GLiDRE: Generalist Lightweight model for Document-level Relation Extraction
Robin Armingaud, Romaric Besançon
TL;DR
GLiDRE addresses document-level relation extraction under data scarcity by employing a compact bi-encoder that separately encodes documents and relation labels. It builds refined relation representations from pooled entity mentions and optionally enriches them with localized context pooling, trained with focal loss and supported by synthetic pretraining data generated from a large LLM. The model achieves state-of-the-art few-shot performance on Re-DocRED-derived benchmarks and competitive fully supervised results, while delivering substantial efficiency advantages over large LLMs in zero-shot scenarios.

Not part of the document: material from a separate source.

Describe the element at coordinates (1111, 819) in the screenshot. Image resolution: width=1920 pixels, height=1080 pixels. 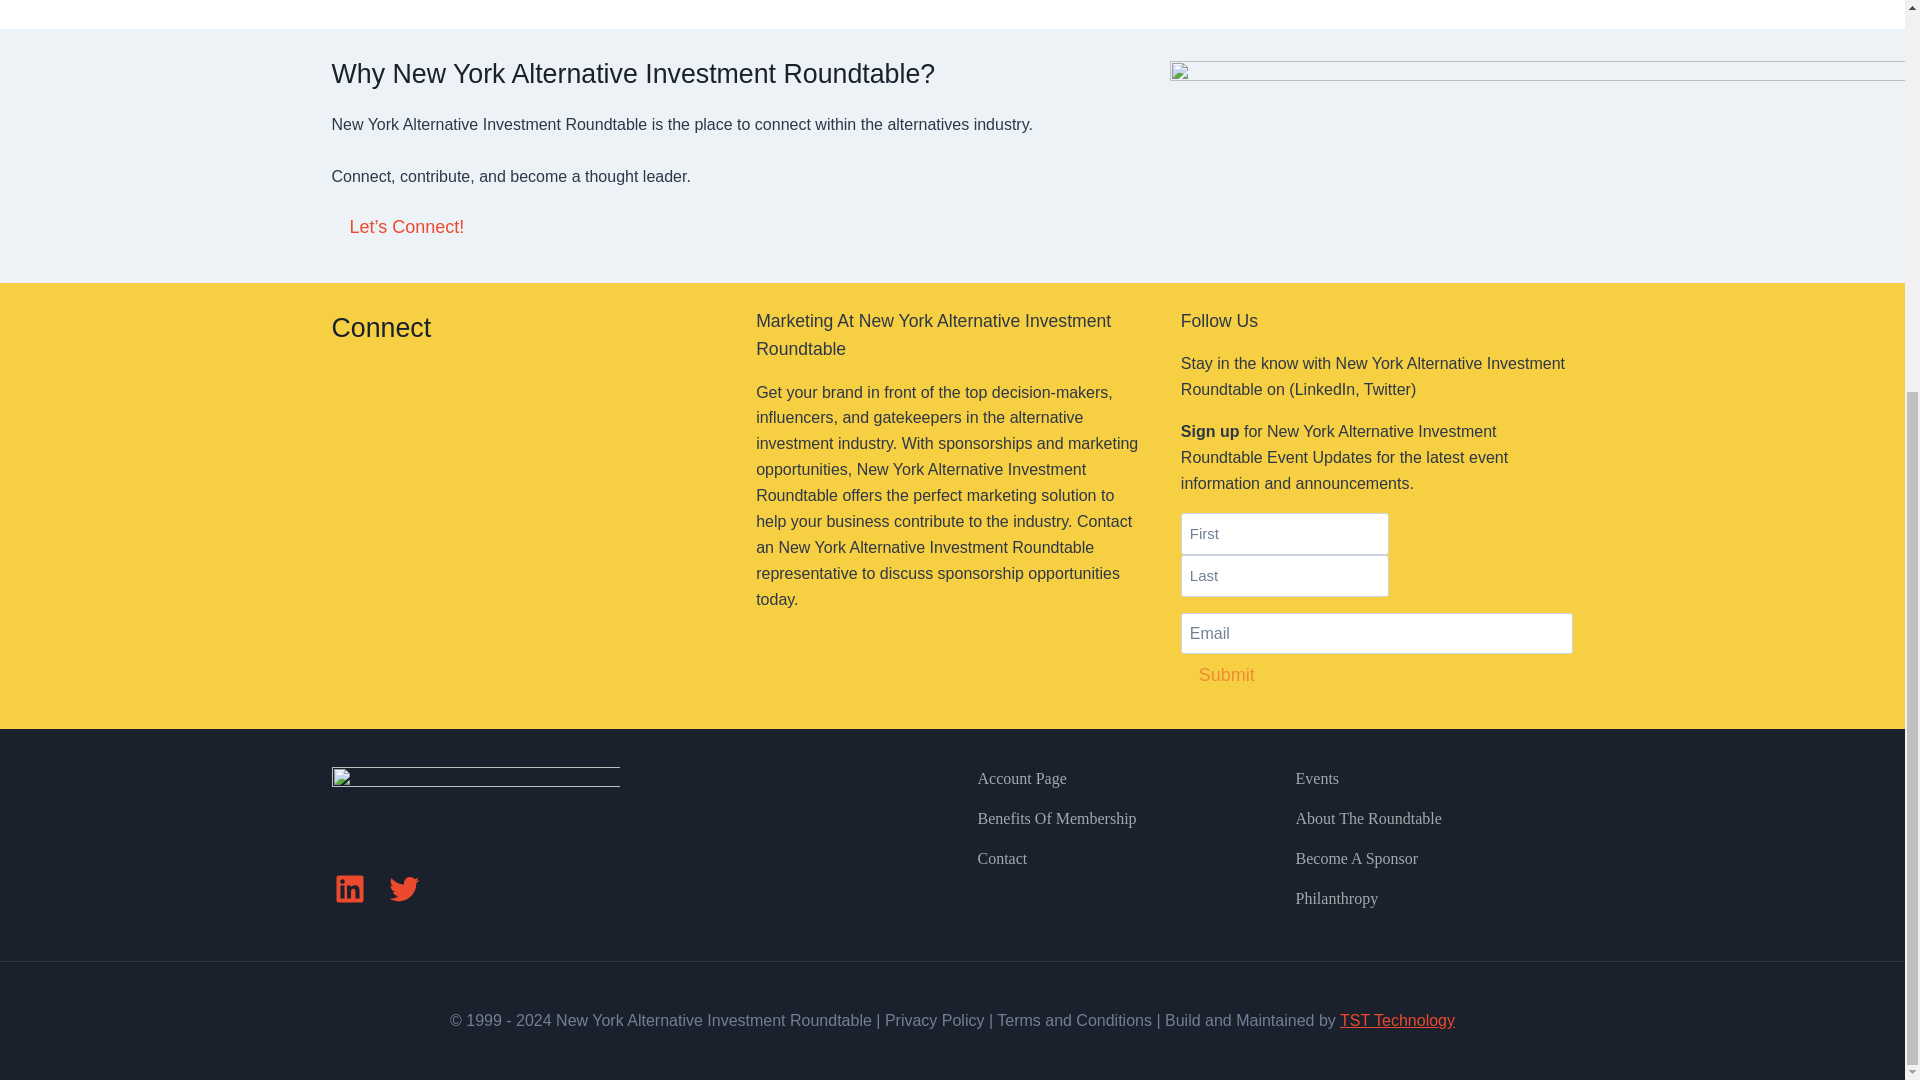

This approach demonstrates that smaller, specialized encoders can rival much larger models for complex document-level IE tasks, enabling practical deployment with limited compute and labeled data.
Abstract
Relation Extraction (RE) is a fundamental task in Natural Language Processing, and its document-level variant poses significant challenges, due to complex interactions between entities across sentences. While supervised models have achieved strong results in fully resourced settings, their behavior with limited training data remains insufficiently studied. We introduce GLiDRE, a new compact model for document-level relation extraction, designed to work efficiently in both supervised and few-shot settings. Experiments in both low-resource supervised training and few-shot meta-learning benchmarks show that our approach outperforms existing methods in data-constrained scenarios, establishing a new state-of-the-art in few-shot document-level relation extraction. Our code will be publicly available.